Excerpt provided:
SBP, Gilas bracing for worst after skirmish
Members of the Philippine national basketball team Gilas Pilipinas with PBA commissioner Willie Marcial, SBP president Al Panlilio, and POC secretary general Pato Gregorio before a closed-door meeting at the league's office in Libis. Rey A. Dalupang

SBP, Gilas bracing for worst after skirmish

Denison Rey A. Dalupang ( - July 6, 2018 - 12:00pm

MANILA, Philippines — Samahang Basketbol ng Pilipinas (SBP) president Al Panlilio said they, along with the members of the Gilas Pilipinas program, are preparing for the worst.

The basketball executive made the revelation to the press after their short, closed-door meeting with Philippine Basketball Association commissioner Willie Marcial and Philippine Olympic Committee secretary general Pato Gregorio in the league’s office in Libis on Thursday night.

"We actually don't know yet what will be the sanctions. So there can be none, or there can be,” he pointed out.

"If you look at, you always prepare for the worst as they say. So we're hoping that our position can be heard when we submit it, and hopefully, the sanctions are not very heavy. Again, expect the worst that there will be sanctions,” Panlilio said.

What the task asks: Please rewrite the article on the SBP and Gilas from "MANILA, Philippines —" up to and including "on Thursday night.", revising it so that "Thursday evening" replaces "Thursday night".

(Stored records)
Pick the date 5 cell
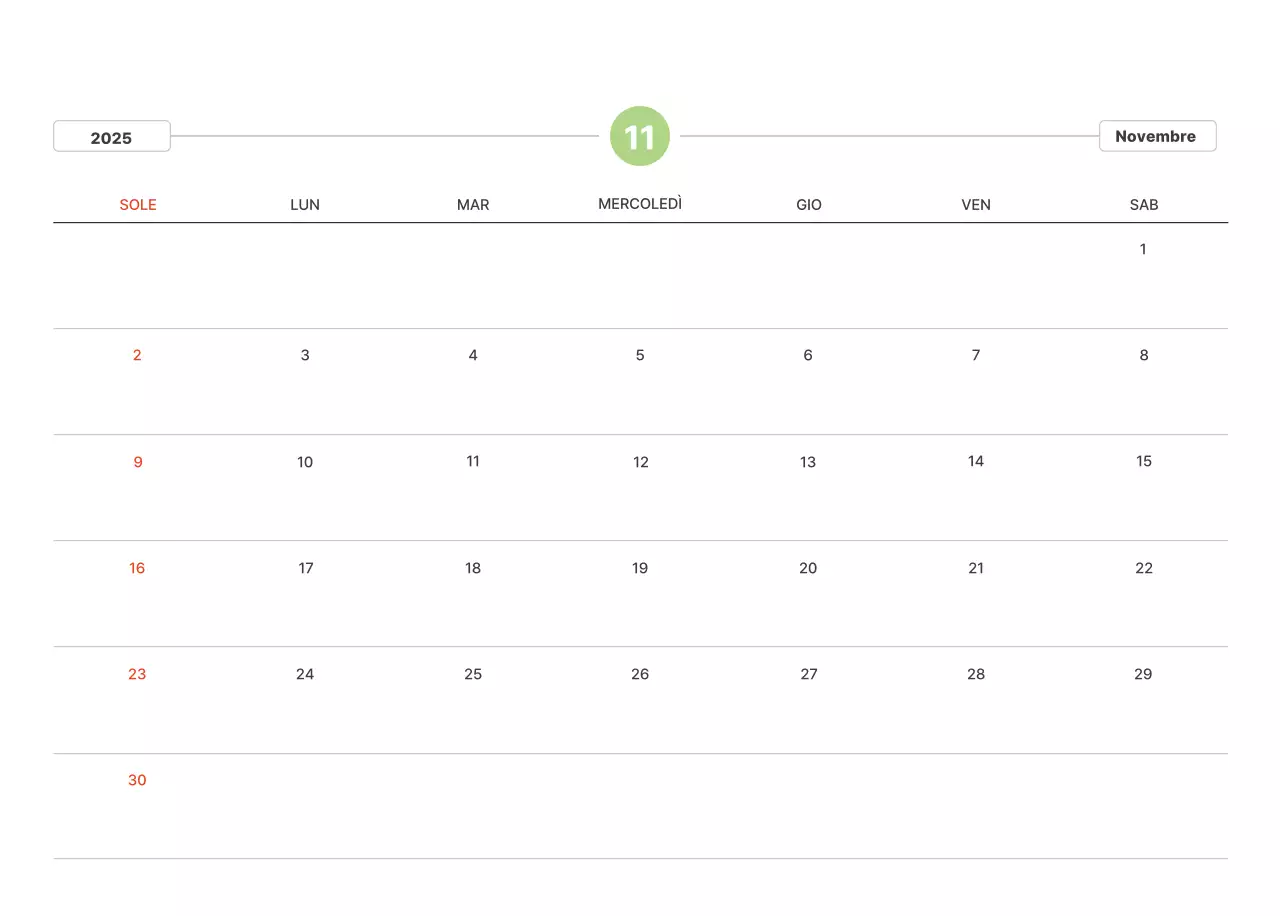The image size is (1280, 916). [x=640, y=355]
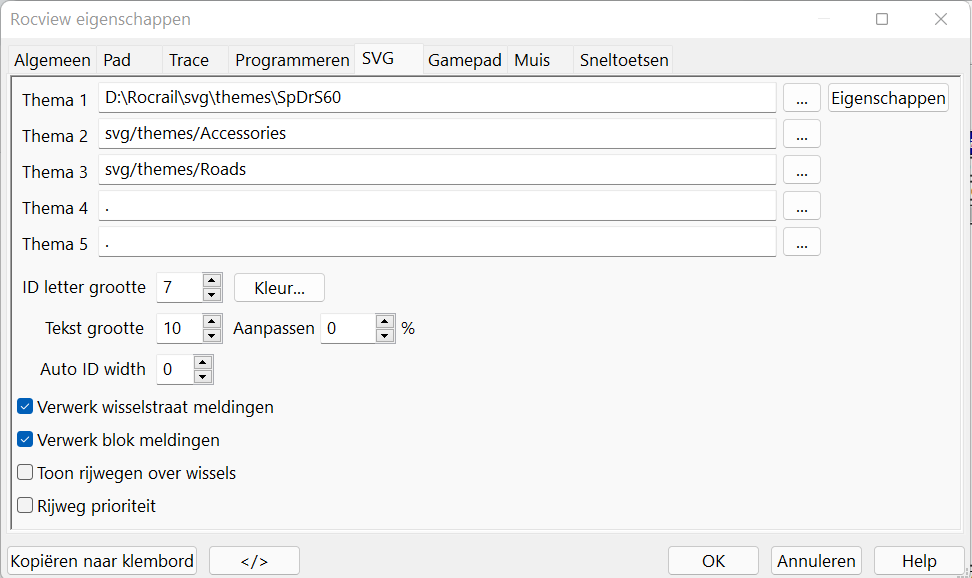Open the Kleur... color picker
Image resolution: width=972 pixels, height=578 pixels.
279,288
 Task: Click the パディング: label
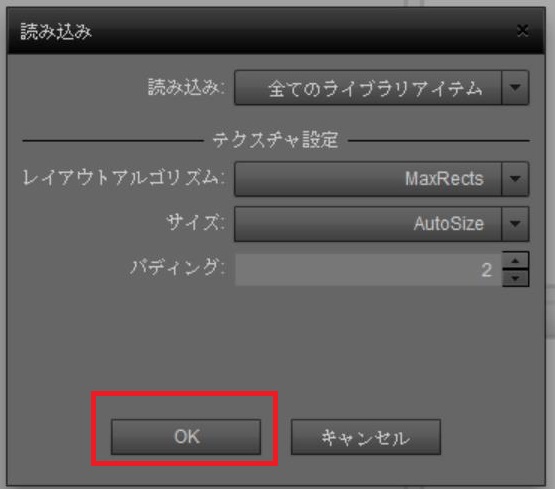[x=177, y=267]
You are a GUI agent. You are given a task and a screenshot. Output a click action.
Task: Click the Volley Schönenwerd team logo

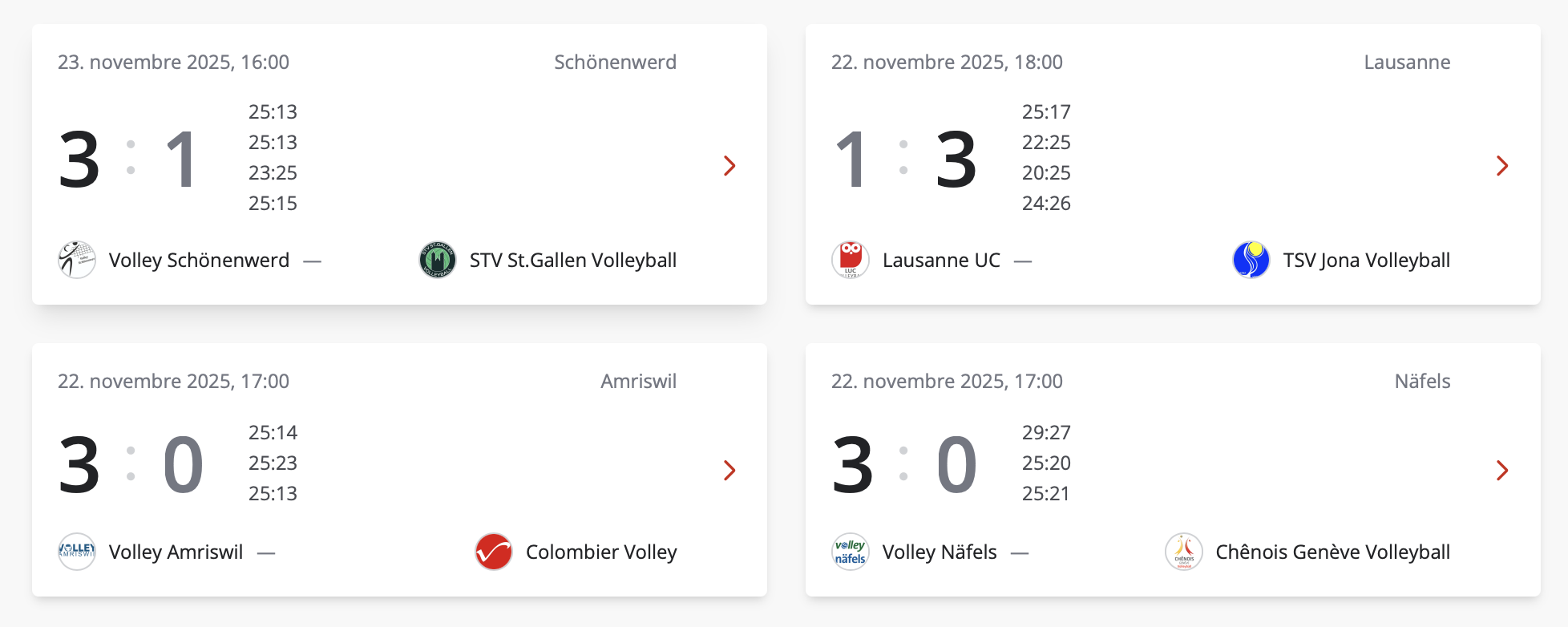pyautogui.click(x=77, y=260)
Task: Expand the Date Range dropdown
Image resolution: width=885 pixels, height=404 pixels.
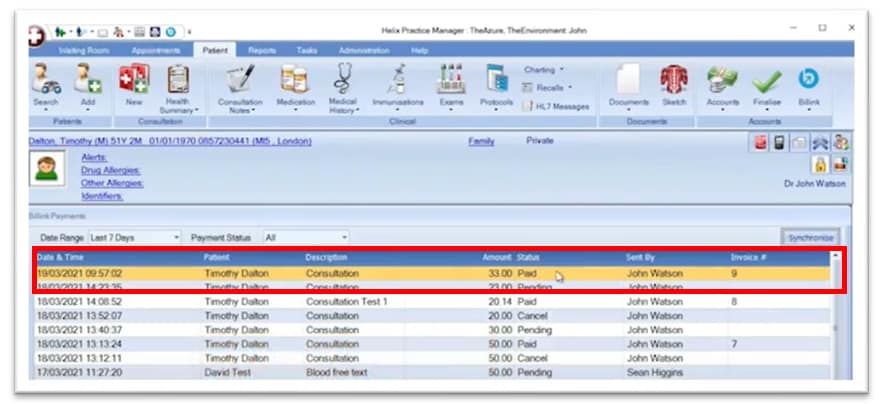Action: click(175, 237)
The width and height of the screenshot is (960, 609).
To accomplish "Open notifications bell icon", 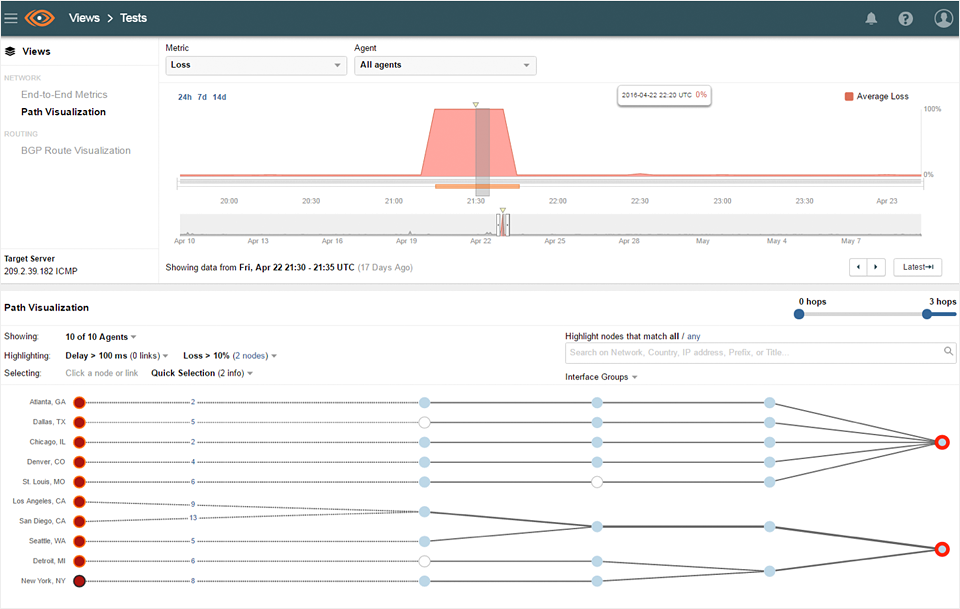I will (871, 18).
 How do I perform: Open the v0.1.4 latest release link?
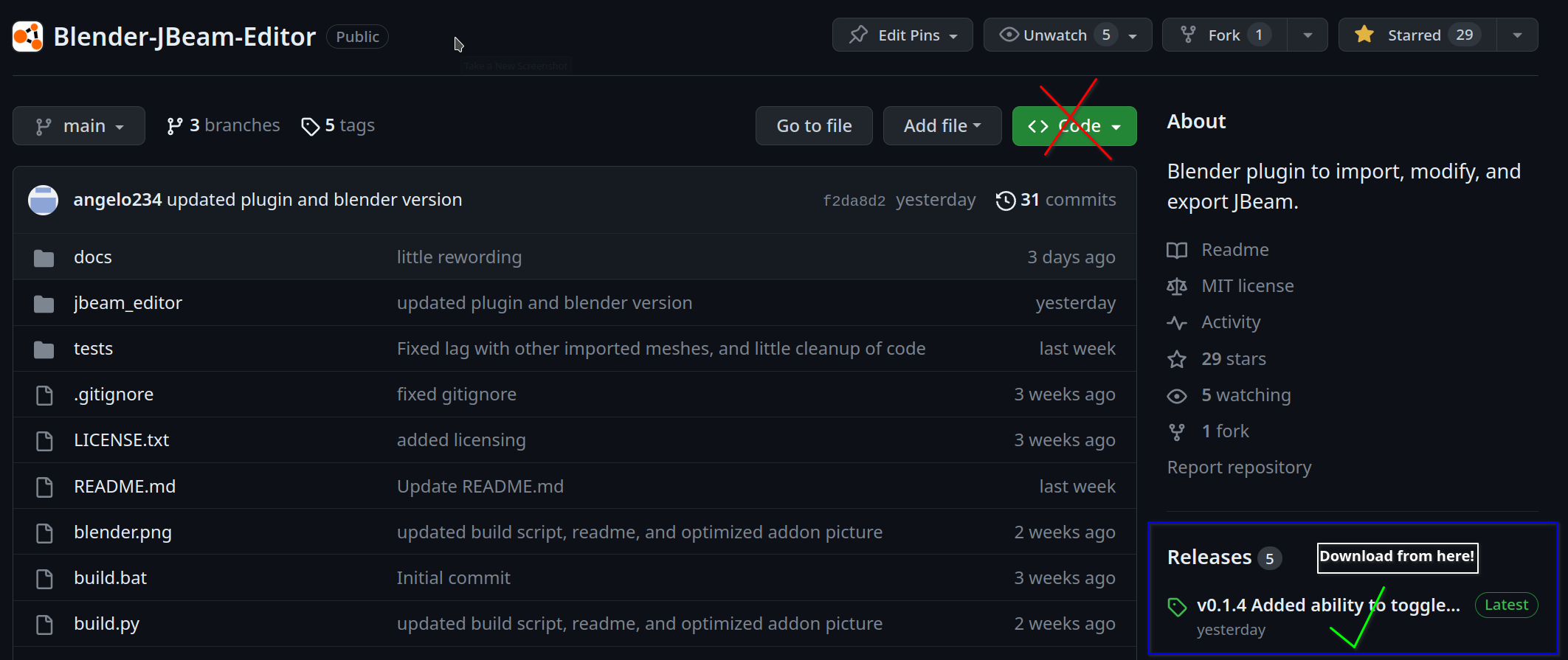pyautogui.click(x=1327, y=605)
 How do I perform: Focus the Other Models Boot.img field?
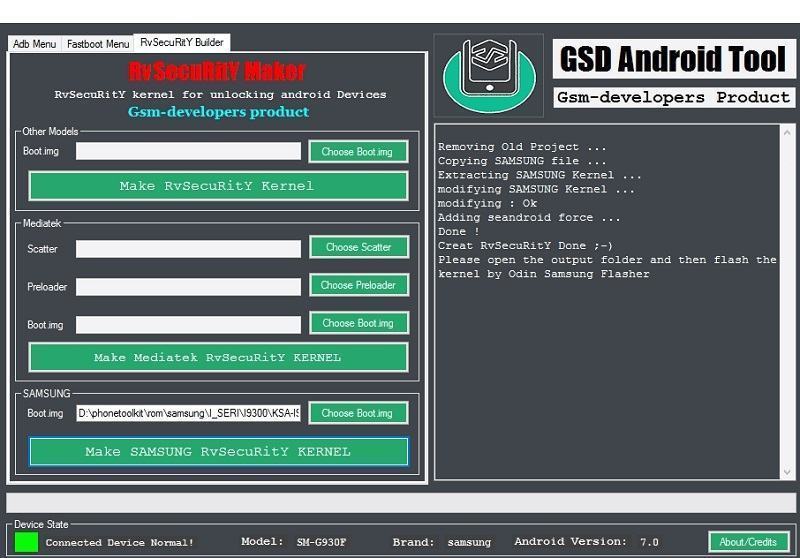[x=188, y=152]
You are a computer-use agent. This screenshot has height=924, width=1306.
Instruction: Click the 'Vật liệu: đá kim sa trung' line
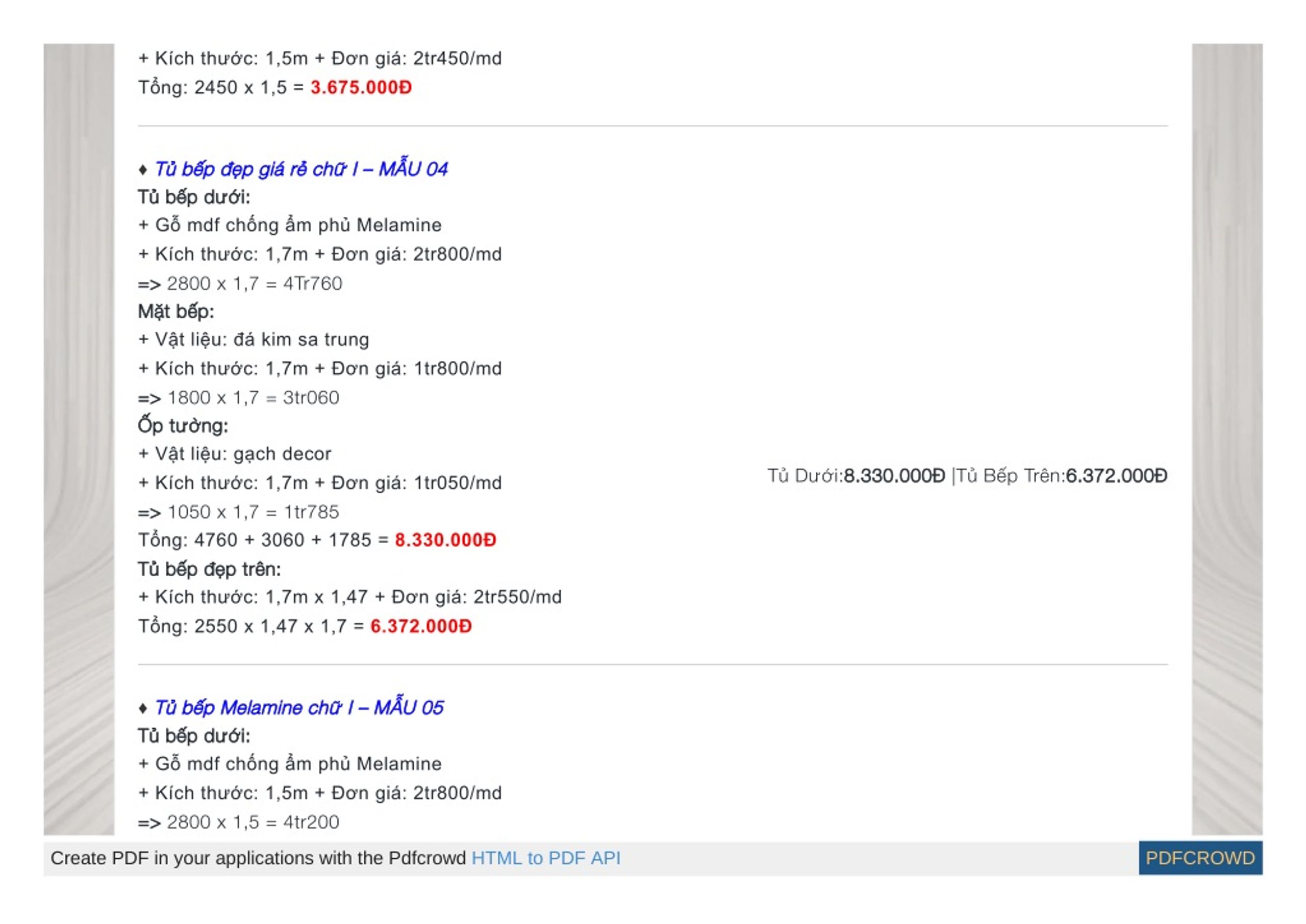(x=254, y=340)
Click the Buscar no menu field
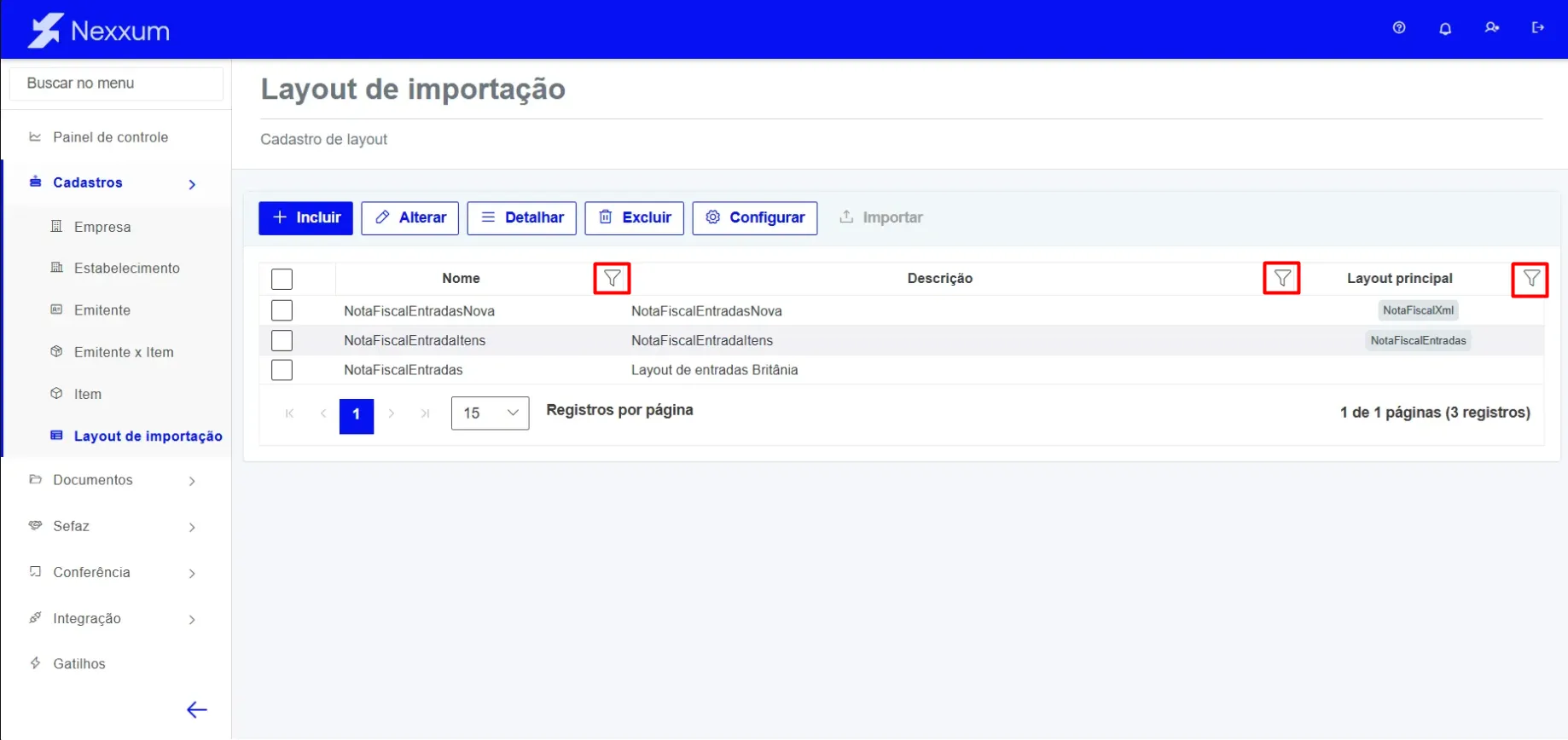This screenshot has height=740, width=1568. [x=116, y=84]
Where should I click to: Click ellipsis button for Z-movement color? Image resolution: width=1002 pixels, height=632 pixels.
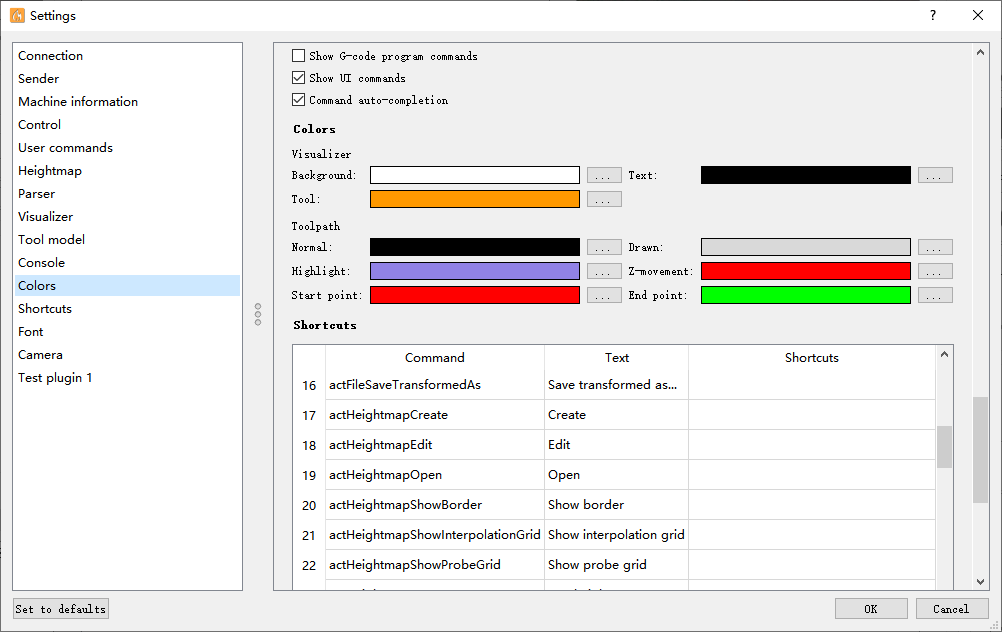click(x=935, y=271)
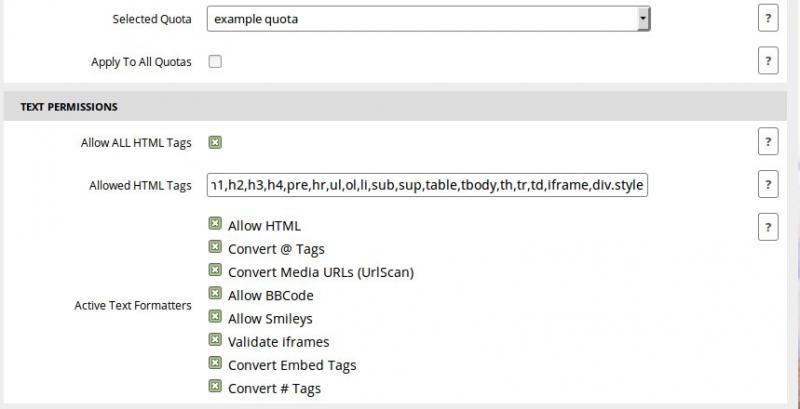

Answer below:
MANILA, Philippines — Samahang Basketbol ng Pilipinas (SBP) president Al Panlilio said they, along with the members of the Gilas Pilipinas program, are preparing for the worst.

The basketball executive made the revelation to the press after their short, closed-door meeting with Philippine Basketball Association commissioner Willie Marcial and Philippine Olympic Committee secretary general Pato Gregorio in the league’s office in Libis on Thursday evening.